31 Mart yerel seçimine yaklaşırken, muhalefetteki dağınıklığın içeriğinde de dağınıklık sürüyor. Bu dağınıklığın hem sebebi hem de sonuçlarının en çok yansıyanı CHP'nin olduğu anlaşılıyor.
PKK terör örgütünün siyasi kolu DEM'e duyulan muhtaçlık, CHP'nin yaşadığı dağınıklığın da bir başka nedeni. Bir yandan koltukların kaybedilmemesi hesabı, öteki yandan seçmen küskünlüğünün yaşanma ihtimali. Her ikisi arasına sıkışan CHP'nin imdadına Kandil yetişti. Özellikle İstanbul'a odaklı adım atıldı. Kandil, öncelikle Başak Demirtaş'ın adaylığı tartışmasını sonlandırdı. Doğrudan Ekrem İmamoğlu'nun hedef alınacağı, karşıtlık oluşturacağı dolayısıyla kaybetme ihtimalini kuvvetlendireceği için Kandil, Başak Demirtaş'ı istemedi. Onun yerine hem daha düşük profilli aday çıkarılmasını hem de doğrudan işbirliği görüntüsü vermemeyi yeğledi.

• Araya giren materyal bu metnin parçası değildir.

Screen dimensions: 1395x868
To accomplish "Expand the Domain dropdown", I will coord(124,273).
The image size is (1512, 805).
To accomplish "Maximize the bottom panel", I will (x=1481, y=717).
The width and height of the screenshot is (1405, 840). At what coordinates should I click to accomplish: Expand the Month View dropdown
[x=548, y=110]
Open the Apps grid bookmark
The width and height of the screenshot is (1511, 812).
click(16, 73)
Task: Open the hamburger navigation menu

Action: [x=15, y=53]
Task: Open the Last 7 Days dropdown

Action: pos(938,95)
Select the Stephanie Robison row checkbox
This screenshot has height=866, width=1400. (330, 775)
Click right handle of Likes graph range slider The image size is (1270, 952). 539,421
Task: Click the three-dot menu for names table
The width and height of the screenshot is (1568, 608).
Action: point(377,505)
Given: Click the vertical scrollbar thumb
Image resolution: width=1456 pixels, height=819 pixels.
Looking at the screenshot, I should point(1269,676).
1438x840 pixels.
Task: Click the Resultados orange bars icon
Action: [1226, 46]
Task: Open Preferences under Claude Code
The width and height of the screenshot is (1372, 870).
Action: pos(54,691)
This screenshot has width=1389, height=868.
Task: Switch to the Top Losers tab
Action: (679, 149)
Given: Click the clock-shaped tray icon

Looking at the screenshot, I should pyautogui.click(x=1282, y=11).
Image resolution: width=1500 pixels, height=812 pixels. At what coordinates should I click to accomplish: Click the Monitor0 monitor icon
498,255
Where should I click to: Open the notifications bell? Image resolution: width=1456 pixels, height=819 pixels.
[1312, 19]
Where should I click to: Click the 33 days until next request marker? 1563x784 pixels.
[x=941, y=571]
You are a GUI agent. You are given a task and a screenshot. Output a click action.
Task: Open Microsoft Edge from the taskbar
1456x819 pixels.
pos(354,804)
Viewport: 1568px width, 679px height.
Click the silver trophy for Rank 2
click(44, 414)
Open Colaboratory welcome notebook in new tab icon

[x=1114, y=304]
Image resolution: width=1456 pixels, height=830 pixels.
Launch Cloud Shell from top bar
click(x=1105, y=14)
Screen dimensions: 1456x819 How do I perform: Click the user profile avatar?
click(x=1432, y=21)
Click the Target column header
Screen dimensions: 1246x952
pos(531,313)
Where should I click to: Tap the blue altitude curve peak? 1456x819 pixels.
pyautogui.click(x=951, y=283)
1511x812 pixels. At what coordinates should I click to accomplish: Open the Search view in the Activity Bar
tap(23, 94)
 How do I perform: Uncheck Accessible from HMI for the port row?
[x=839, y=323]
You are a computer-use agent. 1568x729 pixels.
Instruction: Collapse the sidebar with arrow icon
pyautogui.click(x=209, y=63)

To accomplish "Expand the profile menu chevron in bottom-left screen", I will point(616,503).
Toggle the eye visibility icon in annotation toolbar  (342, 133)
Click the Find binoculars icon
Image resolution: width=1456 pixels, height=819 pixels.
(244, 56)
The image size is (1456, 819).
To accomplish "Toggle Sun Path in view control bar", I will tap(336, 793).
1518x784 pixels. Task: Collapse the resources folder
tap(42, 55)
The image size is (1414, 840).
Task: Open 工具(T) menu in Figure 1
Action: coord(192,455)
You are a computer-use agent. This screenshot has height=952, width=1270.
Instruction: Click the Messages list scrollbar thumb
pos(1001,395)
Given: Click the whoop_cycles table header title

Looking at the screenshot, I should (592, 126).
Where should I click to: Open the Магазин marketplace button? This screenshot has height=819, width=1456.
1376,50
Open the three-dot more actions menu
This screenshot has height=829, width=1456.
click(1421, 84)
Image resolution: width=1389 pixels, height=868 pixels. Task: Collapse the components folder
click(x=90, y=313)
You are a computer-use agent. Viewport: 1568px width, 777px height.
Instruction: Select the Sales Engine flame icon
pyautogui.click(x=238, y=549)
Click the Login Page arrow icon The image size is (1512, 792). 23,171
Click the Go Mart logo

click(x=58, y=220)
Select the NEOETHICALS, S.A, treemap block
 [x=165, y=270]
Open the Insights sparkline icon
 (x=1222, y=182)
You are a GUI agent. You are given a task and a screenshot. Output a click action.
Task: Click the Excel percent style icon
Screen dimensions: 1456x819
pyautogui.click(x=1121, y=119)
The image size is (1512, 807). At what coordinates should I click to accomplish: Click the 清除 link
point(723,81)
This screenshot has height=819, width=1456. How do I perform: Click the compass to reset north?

Bu son tablo her şeyin nihai olarak netleştiği tablo değildir. Pazarlıklar sürecektir. İzmir Büyükşehir Belediye Başkanı adayının değiştirilmesi ihtimalinin yani yine Tunç Soyer'in aday yapılacağının konuşuluyor olması bile, DEM'e duyulan muhtaçlığın ve buna dayalı pazarlığın dışa vurumudur.
Belediye meclis üyelikleri üzerinden, belediye meclislerinde grup kurabilmeye imkan verecek sayıda listeler oluşturabilme zemininde pazarlıkların sürmesi muhtemeldir.
PKK terör örgütünün siyasi kolu DEM'in seçim stratejisinin önemli bir parçası; örgütün ve onunda arkasındaki emperyalizmin iradesiyle ideolojik zemini koruyarak, CHP'nin açtığı alanda da mevzi tutmaktır.
CHP yönetimi; tezkerelere hayır oyu vererek açtığı alanda adımlar attıkça, DEM'in hareket alanı açılıyor.
Terör örgütü PKK'nın siyasi ayağı DEM, örgüt elebaşı Abdullah Öcalan'a özgürlük talebi ile başlattığı eylemin merkezi haline gelen İstanbul'un Esenyurt ilçesindeki DEM binasına, CHP Esenyurt İlçe Başkanı ve heyeti ziyarette bulunarak, skandal eyleme destek vermiştir. CHP Esenyurt'un sosyal medya hesabından paylaşılan ziyaret için ise, "Naçizane desteklerimizi sunduk." denilmiştir. CHP'nin bu ilçe yönetiminin PKK terör örgütüne destek vermesini cesaretlendiren, CHP Genel Merkezi'nin tavrıdır.
Nitekim DEM'in CHP Genel Merkezi'ne yaptığı ziyaretinde teröristbaşı Öcalan'a "tecrit" konusunda konuşulduğunu Tayip Temel isimli bir DEM yöneticisi ifade etmiştir. Bu bile başlı başına skandaldır. Mesela, "nasıl olur da terör örgütünün diliyle 'tecrit' dersiniz" çıkışı yapılmış mıdır? Yapılmadığı anlaşılıyor.
Bunları bilen Esenyurt CHP ilçe teşkilatı da teröristbaşı Öcalan'a destek eylemine destek vermekte sakınca görmemiştir.
Uzun sözün kısası 31 Mart yerel seçimine yönelik yeni bir maskeli balo tertiplenmiştir.
Ama artık hiçbir maske gerçek yüzleri gizleyememektedir.